Hagar is away. Not at war away, but away, doing something exhilarating and positive – re-charging his mojo. My two most cherished things have always been my independence and my freedom. Yet, married to the military, with two kids, and I seemed to have eroded into these precious gifts. This leaves me battling against the house destroying atoms that are my children, and trying to stay on top of a spiraling domestic and professional workload. At the moment, I feel on the precipice, and I want just run away as fast as I can gallop, but alas ‘non’. I am stuck here continuing to live the dream. It’s a nice prison. It’s cosy and warm, and my children, who I achingly love, are with me, but I am grumpy and prowling around like a caged bear.
Four years ago, I was the Communications Director, or my full title, given to me by one of my most favourite photographers, Princess Towers, from OnEdition, The Inter-Galatic Media Empress, on the Velux 5 Oceans. The fleet had just sailed into a 90 mile per hour winds in the Bay of Biscay, and we had a 72 hour period of utter mentalness, and I found myself living for a week in a dodgy hotel, in La Coruna, in Spain. I had with me only two pairs of pants, a spare shirt and the clothes I was wearing. My job was to make sure that Sir Robin Knox Johnston safely got himself back to sailing solo around the world again. It was like living in a real comedy of errors, where incident after incident occurred daily; double punctures on hire cars, drunken disco dancing, unexpected old man pant shopping, to name but a few and then having to leg it back across Europe, via trains, planes and automobiles. I loved every minute of the crazyness.
On Saturday last week, a fleet of 5 skippers set off again, this time under the management of the Inter-Galatic Media Emperor, Mr TK – I’d like to think that I paved the way for him to deliver an exquisite event. He was invaluable to me during the race and I have no doubt that he will be invaluable to Clipper Ventures, the race organisers throughout this one. He is the consummate professional. Bon voyage and fair winds to those intrepid five, the global circus has begun.

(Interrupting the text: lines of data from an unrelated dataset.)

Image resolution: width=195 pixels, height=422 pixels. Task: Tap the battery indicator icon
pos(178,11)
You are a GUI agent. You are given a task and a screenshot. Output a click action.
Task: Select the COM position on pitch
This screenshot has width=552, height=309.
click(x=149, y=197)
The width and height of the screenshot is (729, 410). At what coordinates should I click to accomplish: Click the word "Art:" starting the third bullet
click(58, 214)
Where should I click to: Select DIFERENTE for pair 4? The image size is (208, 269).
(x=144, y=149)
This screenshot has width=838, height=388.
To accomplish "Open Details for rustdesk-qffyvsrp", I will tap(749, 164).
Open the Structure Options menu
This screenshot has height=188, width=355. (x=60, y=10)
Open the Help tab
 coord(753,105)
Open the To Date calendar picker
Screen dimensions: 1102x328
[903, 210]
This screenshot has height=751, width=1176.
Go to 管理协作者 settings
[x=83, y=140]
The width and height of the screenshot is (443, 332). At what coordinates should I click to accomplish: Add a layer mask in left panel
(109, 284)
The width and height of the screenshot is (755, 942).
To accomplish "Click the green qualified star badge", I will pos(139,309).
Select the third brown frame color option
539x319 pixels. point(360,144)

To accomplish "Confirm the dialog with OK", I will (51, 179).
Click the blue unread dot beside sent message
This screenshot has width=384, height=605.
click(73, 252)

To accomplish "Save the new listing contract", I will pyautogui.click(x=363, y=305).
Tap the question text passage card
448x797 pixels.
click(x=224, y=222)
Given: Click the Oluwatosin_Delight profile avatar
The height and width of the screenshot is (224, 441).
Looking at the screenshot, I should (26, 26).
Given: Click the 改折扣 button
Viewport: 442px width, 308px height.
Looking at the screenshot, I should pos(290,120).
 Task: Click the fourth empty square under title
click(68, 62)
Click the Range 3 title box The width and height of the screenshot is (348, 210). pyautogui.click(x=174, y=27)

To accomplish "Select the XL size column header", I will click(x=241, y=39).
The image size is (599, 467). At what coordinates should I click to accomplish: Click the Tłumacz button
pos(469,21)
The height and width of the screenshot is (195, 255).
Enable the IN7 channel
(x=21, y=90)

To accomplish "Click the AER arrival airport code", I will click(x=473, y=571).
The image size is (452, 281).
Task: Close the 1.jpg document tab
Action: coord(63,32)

Just as an aside back to my point about the solitude of travel. TK and I agreed when we were globe trotting that we would try not to sit together on flights so that we could indulge in the solitude. We traveled so much together, and we would talk so much, that we both knew that we needed that space. I think that was why we made a great team, because we could be honest with each other, and working on these intense events, with madness and highly-charged emotion all around you, that honesty helps give you the perspective you need to keep moving forward.
Back in the Shire of Hamp, I am stuck still on Planet Restrepo. When I interviewed Maj Dan, a few weeks I sent this press release out, which was ignored by the media but I’ll share it with you now because I think of it as a prediction:
British blogger, A Modern Military Mother has posted on her blog her British exclusive interview with Dan Kearney, the US Army, now Major, then Captain, featured in Sebastian Junger and Tim Hetherington’s new award winning Documentary, Restrepo due to open in the UK on the 8th October.
In The Times, on 3rd October, the Afghanistan correspondent, Tom Coghlan wrote an article on the film, and in The Sunday Times, journalist doyen, Christina Lamb interviewed the legend that is Sebastian Junger, whilst The Observer, celebrated the artistic perspective of the British born director, Tim Hetherington. Meanwhile, in the backwater of the British military swamp of rural Hampshire, blogger and wife of Chinook pilot, A Modern Military Mother aka Clare Macnaughton, interviewed from her cupboard for an office in her military quarter, one of the real stars of the film Major Dan Kearney.
Restrepo, is to some extent pre-hype and once the ball starts rolling and it wins the predicted Oscar, Hetherington and Junger will be heralded as journalistic literati greats by those who themselves hanker for the same legendary status and notoriety.
Eventually, Restrepo will be made into an Hollywood blockbuster, just like The Perfect Storm and soon over paid actors will immortalise the underpaid soldiers that appeared in the documentary. Undoubtedly, the actors will be applauded and awarded for their execution of realism.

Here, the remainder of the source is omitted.